3.2.3. Python 代码解析¶

3.2.3.1. Case 0: 基础示例程序¶

在该示例程序中，我们封装了一个函数，完成图像分类的过程，如下：
def inference(bmodel_path, input_path, loops, tpu_id, compare_path):
""" Do inference of a model in a thread.

Args:
  bmodel_path: Path to bmodel
  input_path: Path to input image.
  loops: Number of loops to run
  compare_path: Path to correct result file
  status: Status of comparison

Returns:
  True for success and False for failure.
"""
在该函数中，我们通过循环处理同一张图像来模拟真实的图像分类业务。
# pipeline of inference
for i in range(loops):
  # read image and preprocess
  image = preprocess(input_path).astype(np.float32)
  # inference with fp32 input and output
  # data scale(input: fp32 to int8, output: int8 to fp32) is done inside
  # for int8 model
  output = engine.process(graph_name, {input_name:image})
  # postprocess
  result = postprocess(output[output_name])
  # print result
  # ...
如上代码所示，在每次循环中，我们首先使用opencv 的”imread“函数解码图片。然后对图像进行预处理，获取bmodel 的输入张量。接着驱动TPU 进行推理。最后对TPU 输出的张量进行后处理，获得最终的结果(top-5)。

在该示例程序中，图片解码和预处理的实现中直接调用了opencv 的相关函数，同时后处理比较简单，只计算了top-5 分类结果。因此你可以直接参考相关代码，下面我们主要介绍模型推理部分。

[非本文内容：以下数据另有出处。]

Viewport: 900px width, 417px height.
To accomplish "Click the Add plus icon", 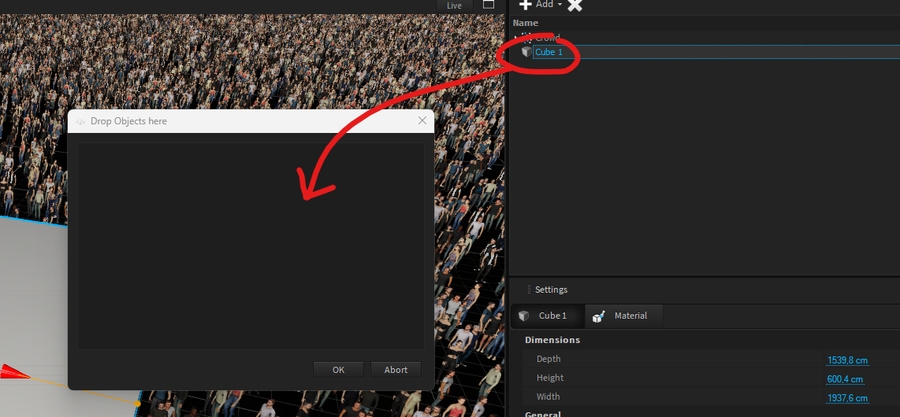I will click(525, 5).
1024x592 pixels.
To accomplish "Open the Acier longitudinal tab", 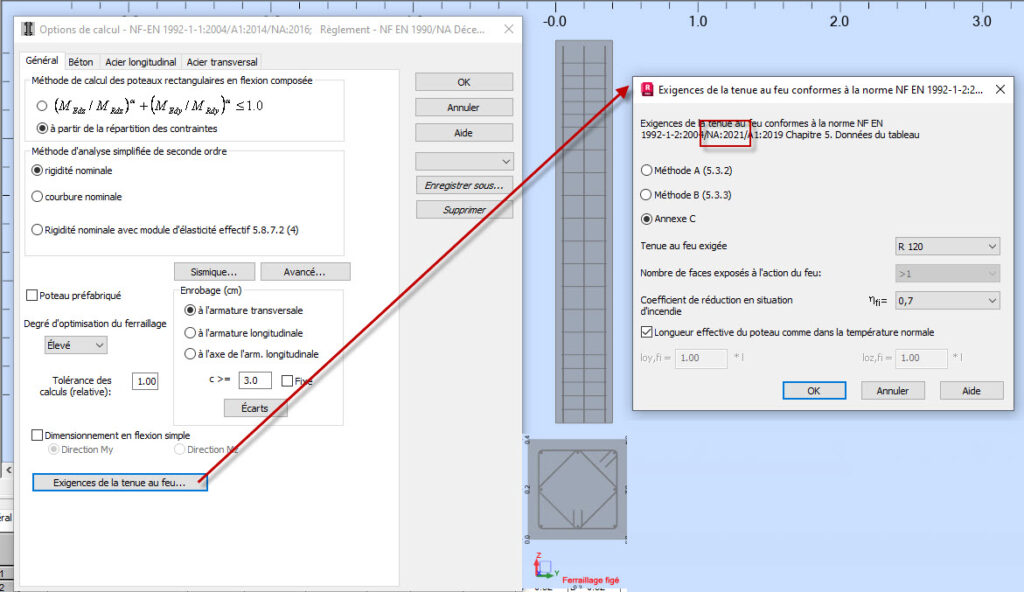I will (x=139, y=62).
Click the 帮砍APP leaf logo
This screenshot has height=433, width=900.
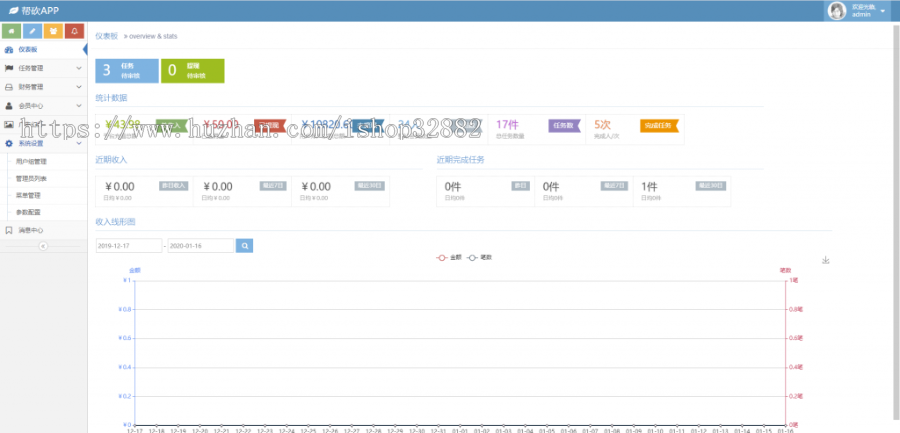(x=12, y=10)
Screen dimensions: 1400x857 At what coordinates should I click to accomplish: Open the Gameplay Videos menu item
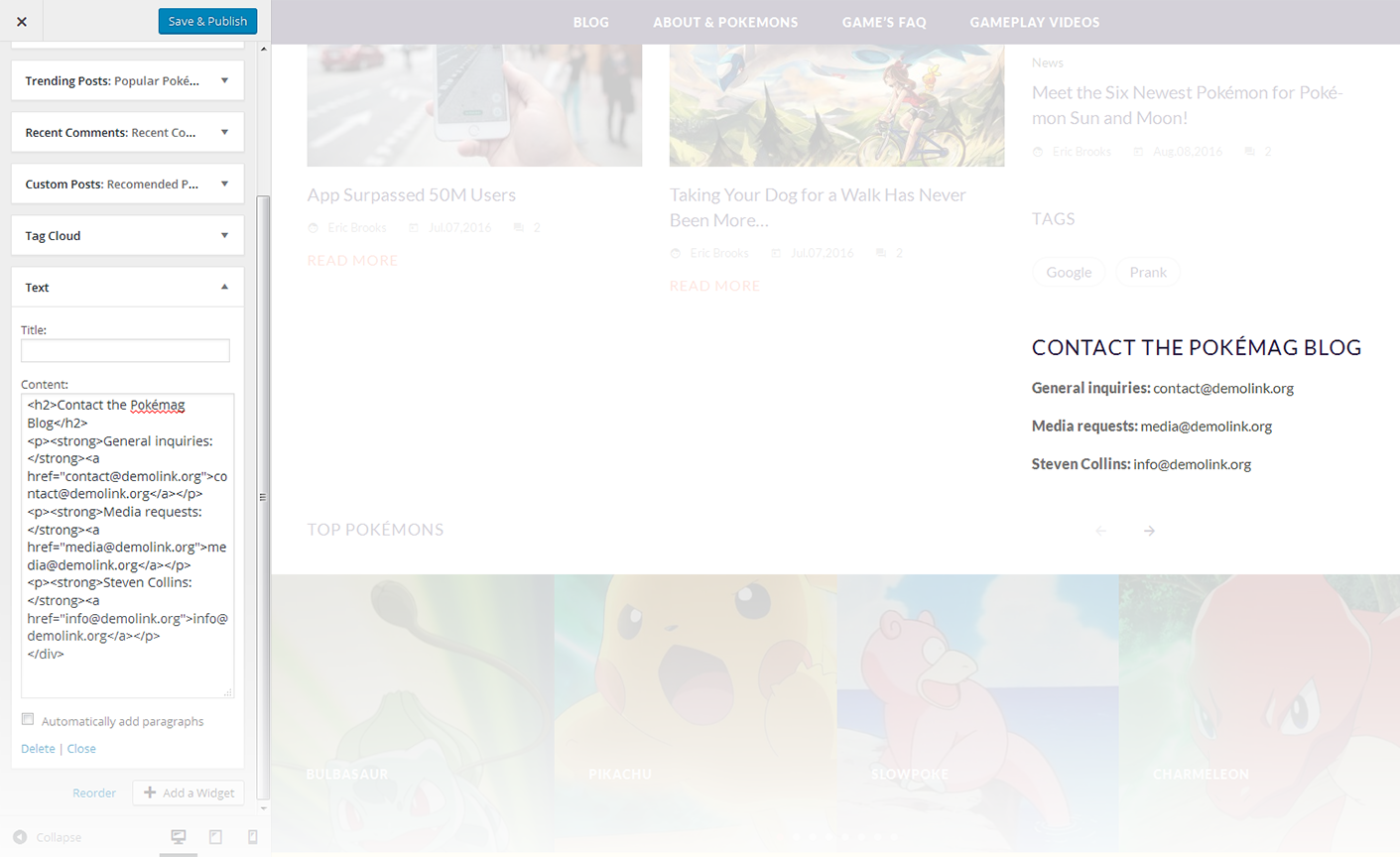tap(1034, 22)
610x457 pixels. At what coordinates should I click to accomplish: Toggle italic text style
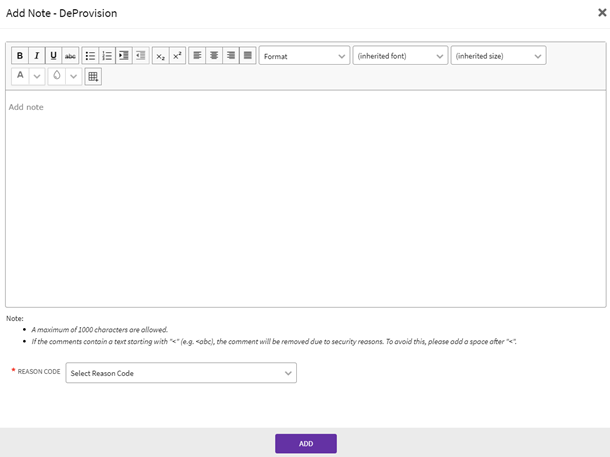pos(36,56)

bmodel_path 是本例中用到的resnet50 bmodel 的路径，fp32 或int8 皆可。我们使用该 bmodel 初始化了一个sail.Engine 的实例，该实例中保存了模型的基础信息，将作为我们后续模型推理的载体。如果你的机器上有多个TPU，那么可以通过tpu_id 指定使用哪个TPU进行推理，编号从0 开始。
engine = sail.Engine(bmodel_path, tpu_id, sail.SYSIO)
我们可以通过该实例提供的方法获取模型的属性，代码如下：
graph_name = engine.get_graph_names()[0]
input_name = engine.get_input_names(graph_name)[0]
input_shape = engine.get_input_shape(graph_name, input_name)
output_name = engine.get_output_names(graph_name)[0]
output_shape = engine.get_output_shape(graph_name, output_name)
out_dtype = engine.get_output_dtype(graph_name, output_name);
graph_name 代表bmodel 中我们要使用的具体模型的名称，在该示例程序中，bmodel 中只包含一个模型。 input_name 代表我们使用的具体模型中的输入张量名称，在该模型中，只有一个输入张量。 output_name 代表我们使用的具体模型中的输出张量名称，在该模型中，只有一个输出张量。 input_shape 和output_shape 代表指定张量的尺寸。in_dtype 和 out_dtype 代表指定张量的数据类型。

3.2.3.2. Case 1: 单模型多线程¶

在case 0 中，我们使用了bmodel 初始化了一个sail.Engine 的实例，模型推理的过程是在主线程中进行的。在case 1 中，我们将展示如果在多个线程中使用同一个sail.Engine 实例做模型推理。

我们定义了一个”thread_infer“函数来实现子线程中的模型推理逻辑，如下：
def thread_infer(thread_id, engine, input_path, loops, compare_path, status):
""" Do inference of a model in a thread.

Args:
  thread_id: ID of the thread
  engine: An sail.Engine instance
  input_path: Path to input image file
  loops: Number of loops to run
  compare_path: Path to correct result file
  status: Status of comparison

Returns:
  None.
"""
在该函数中，我们也通过循环处理一张图片来模拟真实的图像分类业务，整体的代码逻辑与 case 0 类似，在这里不再重复介绍。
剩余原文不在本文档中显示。